**Tarefa proposta**.
Transcreva sem alterações o trecho do texto sobre o Fórum de Davos que se inicia nas palavras "Basicamente, segundo um" e se encerra após "como uma pirâmide.".

Publicado em 18 de fevereiro de 2011 às 11h40.

Perguntado uma vez se era otimista, um político britânico respondeu há cerca de meio século: “Sim. Mas um otimista que não sai sem guarda-chuva”. É uma definição que cabe, de uma forma geral, para os 2 500 líderes do Fórum Econômico Mundial que se reuniram como de hábito para debates no final de janeiro em Davos, uma cidadezinha deslumbrante no topo dos Alpes suíços na qual Thomas Mann ambientou A Montanha Mágica. Depois de dois anos em que os ânimos em Davos refletiam a temperatura local em janeiro — com quedas de até 20 graus negativos — em razão da crise financeira global, os bons prognósticos retornaram. Mas sem efusão. O que se viu, conforme a definição que abre este artigo, foi um otimismo de guarda-chuva.

Basicamente, segundo um dos consensos de Davos em 2011, o mundo saiu de uma fase de administração de dificuldades para uma etapa de planejamento de retomada de avanço. Essa visão coincidiu com a publicação de um documento do FMI que prevê um crescimento global de mais de 4% neste ano. Os sorrisos em Davos ficaram parcialmente nublados não por razões econômicas — mas pelos acontecimentos extraordinários que irromperam subitamente no Egito, onde a população decidiu sair às ruas para pedir o fim de um governo corrupto e inepto que montou no poder há 30 anos e parecia interessado em se perpetuar como uma pirâmide.

Davos teve uma pista de que as coisas estavam complicadas no Egito quando a delegação egípcia cancelou sua tradicional participação no encontro sem dar explicações, poucos dias antes da eclosão dos protestos. Sinal dos novos dias, o caso egípcio preocupava em Davos o economista Nouriel Roubini muito mais que a situação dos grandes bancos mundiais ou coisa parecida. Roubini, conhecido como Doutor Catástrofe pelo teor de suas previsões, quase sempre corretas, aliás, enxergou antes que os outros, há poucos anos, o tamanho da crise dos créditos imobiliários podres.

(Dados coletados)

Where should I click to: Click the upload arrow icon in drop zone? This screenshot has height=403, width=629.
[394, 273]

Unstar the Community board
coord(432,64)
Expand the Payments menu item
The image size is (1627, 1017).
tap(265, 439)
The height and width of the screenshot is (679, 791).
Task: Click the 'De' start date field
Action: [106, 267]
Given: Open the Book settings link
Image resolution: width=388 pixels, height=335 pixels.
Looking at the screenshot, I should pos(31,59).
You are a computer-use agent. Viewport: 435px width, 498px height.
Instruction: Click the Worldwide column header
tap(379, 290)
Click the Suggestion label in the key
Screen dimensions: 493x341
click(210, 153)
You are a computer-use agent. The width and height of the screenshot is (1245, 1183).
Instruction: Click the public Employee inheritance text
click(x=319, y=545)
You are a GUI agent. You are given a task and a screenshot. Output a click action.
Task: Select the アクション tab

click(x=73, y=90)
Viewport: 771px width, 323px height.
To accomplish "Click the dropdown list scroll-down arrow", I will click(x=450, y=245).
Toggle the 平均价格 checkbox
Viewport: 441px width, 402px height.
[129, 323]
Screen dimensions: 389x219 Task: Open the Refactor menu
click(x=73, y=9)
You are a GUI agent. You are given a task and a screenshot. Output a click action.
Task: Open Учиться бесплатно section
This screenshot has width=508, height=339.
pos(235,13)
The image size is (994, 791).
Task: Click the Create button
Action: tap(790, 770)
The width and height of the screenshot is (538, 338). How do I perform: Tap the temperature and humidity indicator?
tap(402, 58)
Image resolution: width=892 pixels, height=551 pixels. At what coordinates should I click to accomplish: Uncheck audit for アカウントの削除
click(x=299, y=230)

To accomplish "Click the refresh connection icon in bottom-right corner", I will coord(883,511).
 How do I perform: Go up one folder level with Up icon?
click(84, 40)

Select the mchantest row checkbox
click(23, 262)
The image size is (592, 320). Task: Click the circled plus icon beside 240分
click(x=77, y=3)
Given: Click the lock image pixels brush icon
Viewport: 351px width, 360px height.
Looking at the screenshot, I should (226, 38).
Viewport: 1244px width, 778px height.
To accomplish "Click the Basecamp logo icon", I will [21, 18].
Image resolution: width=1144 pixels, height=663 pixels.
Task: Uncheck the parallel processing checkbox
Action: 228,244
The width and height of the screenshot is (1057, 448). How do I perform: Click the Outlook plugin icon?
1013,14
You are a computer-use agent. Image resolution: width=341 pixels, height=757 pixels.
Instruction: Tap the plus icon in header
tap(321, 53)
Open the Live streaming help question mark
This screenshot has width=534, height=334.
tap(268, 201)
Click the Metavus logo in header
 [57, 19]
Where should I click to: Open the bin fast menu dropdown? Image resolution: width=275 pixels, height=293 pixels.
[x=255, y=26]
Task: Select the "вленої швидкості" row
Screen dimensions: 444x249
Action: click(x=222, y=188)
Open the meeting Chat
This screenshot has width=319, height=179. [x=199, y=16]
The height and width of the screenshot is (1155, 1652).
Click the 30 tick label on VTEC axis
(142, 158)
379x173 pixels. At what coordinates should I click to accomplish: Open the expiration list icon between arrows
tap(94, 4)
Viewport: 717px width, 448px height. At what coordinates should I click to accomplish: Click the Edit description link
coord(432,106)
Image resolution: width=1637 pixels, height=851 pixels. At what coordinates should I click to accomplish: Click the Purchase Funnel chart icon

**Resultado abaixo**.
Basicamente, segundo um dos consensos de Davos em 2011, o mundo saiu de uma fase de administração de dificuldades para uma etapa de planejamento de retomada de avanço. Essa visão coincidiu com a publicação de um documento do FMI que prevê um crescimento global de mais de 4% neste ano. Os sorrisos em Davos ficaram parcialmente nublados não por razões econômicas — mas pelos acontecimentos extraordinários que irromperam subitamente no Egito, onde a população decidiu sair às ruas para pedir o fim de um governo corrupto e inepto que montou no poder há 30 anos e parecia interessado em se perpetuar como uma pirâmide.